*What you need to do:*
**a.** In the passage about the Bank of New York affair, condense the paragraph that begins "The banks: A big part" while keeping its main facts.
**b.** Pick up the article on the Bank of New York scandal after its last paragraph and carry it forward.

### Excerpted passage

The sole purpose for many of the phony deals was to get money offshore. “Every company has a secret department that deals solely with getting cash in and out of the country,” says one businessman who says he routinely used Benex’s services. These deals cost the Russian budget billions of rubles in an era when Russian soldiers, teachers and doctors are routinely going unpaid. For years, in fact, the International Monetary Fund has hounded Moscow to improve its tax collection. That some members of the Russian government–though not the Tax Police–now dismiss the schemes as business as usual is extraordinary.

The banks: A big part of the Bank of New York affair, investigators believe, almost certainly has its roots in the crash of August 1998. Nearly all of Russia’s banks at that point were insolvent. Today, a year later, what were once the country’s largest banks–they were also those most politically connected to the Yeltsin government–owe $800 million to private account holders like the Grinyova family. They further owe foreign creditors billions.

But those same banks managed to move billions of dollars abroad in the months following the crash. According to sources familiar with the investigation, $4.2 billion poured through Benex into a single account at the Bank of New York from October 1998 to late February 1999. Another $1 billion more flowed from February to July–monitored by law-enforcement authorities. That money came from different sources; among them, investigators believe, were assets Russia’s “insolvent” banks were able to move abroad in order to hide the cash from creditors. “In my mind it’s outright theft,” says Max Gutbrod, an attorney at Baker & McKenzie in Moscow who represents creditors at Bank Menatep, a now bankrupt bank once owned by oligarch Mikhail Khodorkovsky.

The IMF controversy: One of the central political controversies about the Bank of New York scandal is whether the International Monetary Fund’s July 1998 $4.8 billion loan was siphoned off illegally. It’s the wrong question. The scandal is not what was illegal. Almost certainly, nothing was. The scandal is what happened legally. The bulk of the IMF’s loan–$3.8 billion–went to the Central Bank’s reserve account, held at the Republic National Bank of New York. The point was to increase the amount of dollars the Central Bank had to support the ruble. A recent review by the accounting firm PricewaterhouseCoopers shows that the money did in fact show up in the Central Bank’s account, as the IMF said it did. The IMF can therefore say, as its managing director Michel Camdessus did again last Friday, that there is “no evidence” that the money was used improperly. The Central Bank in turn sold more than $9 billion in hard currency in return for rubles. About 20 of Russia’s largest banks were net purchasers of $4.1 billion of those reserves.

The more important question for the IMF–and for the Clinton administration, which pressured the fund into making the loan–is clear: Why did it feel a $4.8 billion bailout would avoid a ruble collapse? How much money did it think Russia’s banks would pay to their foreign creditors using the hard currency the banks had purchased? And didn’t it know that a large chunk of the hard currency would simply get stashed in the bank’s overseas dollar accounts?

######
### Data lines

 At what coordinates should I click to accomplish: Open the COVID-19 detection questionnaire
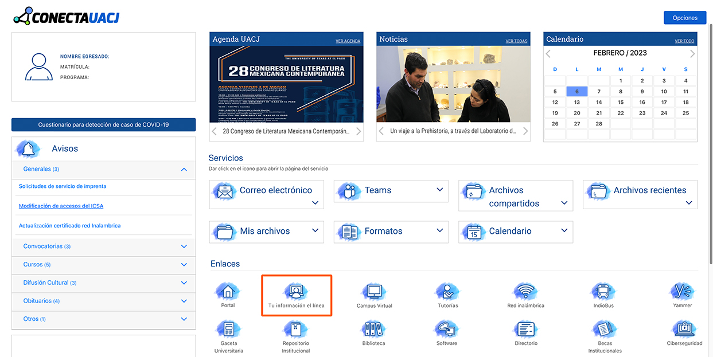(x=103, y=124)
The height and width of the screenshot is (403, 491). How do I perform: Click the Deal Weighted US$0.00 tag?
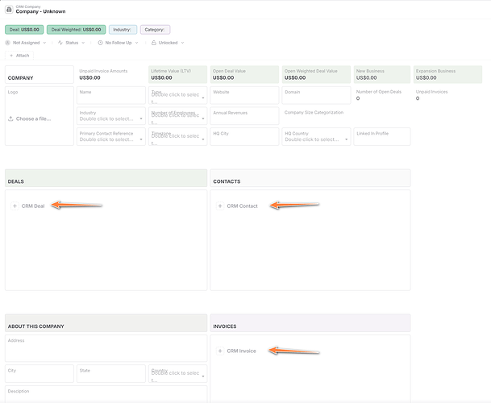point(77,29)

######

*Replies:*
**a.** Investigators believe much of the Bank of New York affair almost certainly traces back to Russia's August 1998 crash, when nearly all Russian banks were insolvent. A year later, the former largest banks, which were also the ones most politically tied to the Yeltsin government, owe $800 million to private account holders such as the Grinyova family and billions more to foreign creditors.

**b.**
The IMF gave $1 billion of the tranche to the Finance Ministry, which used it to pay off some of Russia’s bond debt. Mikhail Zadornov, then the Finance minister, told NEWSWEEK in a recent interview that he urged the IMF to give his ministry more, arguing that debt repayment would stabilize Russia’s markets–and its currency. The IMF refused, saying that the $1 billion allotment was already an exception to policy.

The rest is history. The Central Bank blew a total of more than $9 billion in a fruitless attempt to prop up the ruble. Russia’s major banks were able to pay six rubles for every dollar; by mid-August, the price was nearly 20 rubles. Those banks paid only $1.2 billion on their debt to foreigners. And according to Moscow economist Andrei Illarionov, $2.9 billion of the net hard-currency purchases are effectively unaccounted for. Some of it almost certainly remains in offshore accounts. And some may have gone to help capitalize new “bridge banks” that SBS Agro, Uneximbank and Bank Menatep have since set up. Many creditors owed money by the three believe that the new bridge banks now house performing assets that were shifted from the old insolvent banks. If true, those assets are now effectively–and illegally–shielded from stiffed lenders and depositors. (The banks have denied the allegations.) Nothing the IMF did was illegal or improper. “But the policy stunk,” says Vladimir Konovalov, chief strategist at Credit Suisse First Boston in Moscow.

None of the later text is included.